Rottweil - Die Durststrecke am Testturm scheint überwunden: Die diffizilen Vorarbeiten für das Anbringen der Fassade sind bald abgeschlossen. Ende Juni soll die Stahlrohrkonstruktion angebracht werden. Mitte Juli folgt die Einkleidung. Die Einweihung ist weiterhin für Oktober geplant.

Atlético Madrid, das spanische Topteam, das in seinen Partien üblicherweise hoch emotional zu Werke geht, wird sich ab dem Sommer in einem neuen Stadion mit den besten Mannschaften Europas wieder Fußballschlachten liefern. Das Dach der neuen Fußballarena in der spanischen Hauptstadt wird mit einer hochwertigen Membran überspannt werden. Sie wird eine Fläche von rund 80.000 Quadratmetern haben. Die ausführende Firma: Taiyo Europe.

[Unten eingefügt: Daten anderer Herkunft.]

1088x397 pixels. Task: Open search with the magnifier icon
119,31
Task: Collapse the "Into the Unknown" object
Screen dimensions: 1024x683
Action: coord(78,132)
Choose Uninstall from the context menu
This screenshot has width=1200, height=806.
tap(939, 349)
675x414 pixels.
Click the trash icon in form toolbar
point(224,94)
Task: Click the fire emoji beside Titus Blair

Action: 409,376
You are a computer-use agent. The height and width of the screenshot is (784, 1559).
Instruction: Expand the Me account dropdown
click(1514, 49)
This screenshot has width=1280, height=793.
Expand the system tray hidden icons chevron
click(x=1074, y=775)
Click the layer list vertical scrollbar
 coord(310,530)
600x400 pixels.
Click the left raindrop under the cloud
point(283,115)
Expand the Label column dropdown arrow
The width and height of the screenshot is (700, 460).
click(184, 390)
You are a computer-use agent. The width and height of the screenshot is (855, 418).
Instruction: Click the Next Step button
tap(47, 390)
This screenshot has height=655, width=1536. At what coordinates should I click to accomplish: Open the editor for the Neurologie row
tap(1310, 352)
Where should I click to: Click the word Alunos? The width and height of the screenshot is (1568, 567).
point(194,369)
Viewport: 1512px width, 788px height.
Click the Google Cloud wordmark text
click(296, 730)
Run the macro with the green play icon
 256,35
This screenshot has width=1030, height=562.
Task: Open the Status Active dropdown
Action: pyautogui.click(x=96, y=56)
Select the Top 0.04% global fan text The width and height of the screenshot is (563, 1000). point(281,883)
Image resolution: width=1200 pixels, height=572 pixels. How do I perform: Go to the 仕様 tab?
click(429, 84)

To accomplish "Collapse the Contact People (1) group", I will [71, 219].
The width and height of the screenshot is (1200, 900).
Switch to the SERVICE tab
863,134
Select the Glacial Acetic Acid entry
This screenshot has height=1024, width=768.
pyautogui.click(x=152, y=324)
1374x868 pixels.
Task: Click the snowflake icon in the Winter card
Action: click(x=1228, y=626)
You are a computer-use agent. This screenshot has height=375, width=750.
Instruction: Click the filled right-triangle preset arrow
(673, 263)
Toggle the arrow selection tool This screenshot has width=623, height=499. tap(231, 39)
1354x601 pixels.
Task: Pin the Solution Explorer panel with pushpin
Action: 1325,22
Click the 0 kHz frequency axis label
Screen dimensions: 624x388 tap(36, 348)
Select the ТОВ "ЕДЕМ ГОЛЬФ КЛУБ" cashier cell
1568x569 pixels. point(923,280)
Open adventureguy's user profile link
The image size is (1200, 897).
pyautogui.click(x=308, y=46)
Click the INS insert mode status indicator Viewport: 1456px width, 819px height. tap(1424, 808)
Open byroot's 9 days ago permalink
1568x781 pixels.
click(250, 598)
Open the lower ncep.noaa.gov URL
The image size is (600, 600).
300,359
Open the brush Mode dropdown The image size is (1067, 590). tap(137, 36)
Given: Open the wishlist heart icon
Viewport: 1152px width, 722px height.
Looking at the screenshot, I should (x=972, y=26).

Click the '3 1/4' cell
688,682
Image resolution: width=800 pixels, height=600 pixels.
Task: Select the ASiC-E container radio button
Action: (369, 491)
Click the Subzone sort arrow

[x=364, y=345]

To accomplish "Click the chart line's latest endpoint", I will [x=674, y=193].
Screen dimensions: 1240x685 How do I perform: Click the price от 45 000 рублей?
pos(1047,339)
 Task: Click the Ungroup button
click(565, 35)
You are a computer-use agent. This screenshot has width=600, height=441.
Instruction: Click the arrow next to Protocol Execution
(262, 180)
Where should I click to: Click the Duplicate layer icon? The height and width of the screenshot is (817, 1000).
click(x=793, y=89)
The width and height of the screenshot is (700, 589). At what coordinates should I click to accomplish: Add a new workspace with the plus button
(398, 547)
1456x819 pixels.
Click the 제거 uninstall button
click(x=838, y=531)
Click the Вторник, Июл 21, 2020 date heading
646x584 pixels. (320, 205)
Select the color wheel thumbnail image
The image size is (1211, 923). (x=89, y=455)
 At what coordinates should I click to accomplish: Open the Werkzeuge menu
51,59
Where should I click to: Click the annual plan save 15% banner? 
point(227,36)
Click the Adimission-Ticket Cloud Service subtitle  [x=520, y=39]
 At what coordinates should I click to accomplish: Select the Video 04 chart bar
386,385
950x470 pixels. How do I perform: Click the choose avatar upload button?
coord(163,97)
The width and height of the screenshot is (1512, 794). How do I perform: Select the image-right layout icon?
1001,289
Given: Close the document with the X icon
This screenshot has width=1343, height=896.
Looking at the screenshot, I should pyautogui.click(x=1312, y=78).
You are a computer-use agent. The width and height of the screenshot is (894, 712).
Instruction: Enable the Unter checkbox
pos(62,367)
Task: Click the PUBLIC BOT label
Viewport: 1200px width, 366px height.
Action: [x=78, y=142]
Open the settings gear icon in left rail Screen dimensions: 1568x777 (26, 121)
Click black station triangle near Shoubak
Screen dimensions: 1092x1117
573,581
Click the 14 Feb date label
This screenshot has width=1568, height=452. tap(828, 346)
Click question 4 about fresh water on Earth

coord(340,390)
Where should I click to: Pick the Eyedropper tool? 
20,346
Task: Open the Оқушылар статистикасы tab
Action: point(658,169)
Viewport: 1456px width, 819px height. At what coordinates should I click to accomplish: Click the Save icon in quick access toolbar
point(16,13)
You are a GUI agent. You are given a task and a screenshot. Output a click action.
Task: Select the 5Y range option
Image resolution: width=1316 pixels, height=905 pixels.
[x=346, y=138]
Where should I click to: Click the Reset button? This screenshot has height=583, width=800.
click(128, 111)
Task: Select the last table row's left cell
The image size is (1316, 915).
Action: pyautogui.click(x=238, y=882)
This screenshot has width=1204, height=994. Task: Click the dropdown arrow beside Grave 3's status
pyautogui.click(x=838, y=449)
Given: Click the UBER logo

Diese Firma hat in den vergangenen Monaten auch eine Schlacht geschlagen. Nicht auf dem Fußballfeld, nicht in Spanien. 1300 Kilometer Luftlinie ist der Ort entfernt: Es ist das beschauliche Rottweil. Der Spezialist für textile Architektur ist in der Welt tätig, doch hier, auf dem Berner Feld, hat die Firma eine neue Grenzerfahrung gemacht.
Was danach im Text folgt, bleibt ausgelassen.